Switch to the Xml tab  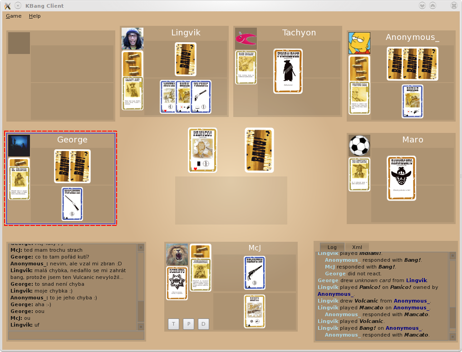tap(357, 247)
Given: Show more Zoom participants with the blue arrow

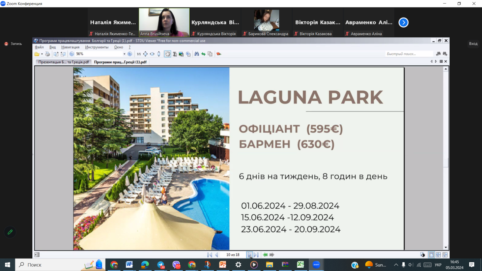Looking at the screenshot, I should point(403,22).
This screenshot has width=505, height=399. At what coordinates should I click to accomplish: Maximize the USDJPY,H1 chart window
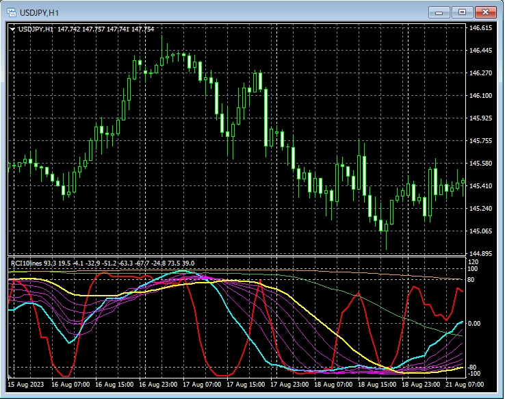462,12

WORK TASK: Working from the records above, reproduce exactly the lines from the one with "This screenshot has" through the last line, without the pictures.

ANSWER FOR THE TASK:
This screenshot has width=505, height=399. At what coordinates should I click to accomplish: Maximize the USDJPY,H1 chart window
462,12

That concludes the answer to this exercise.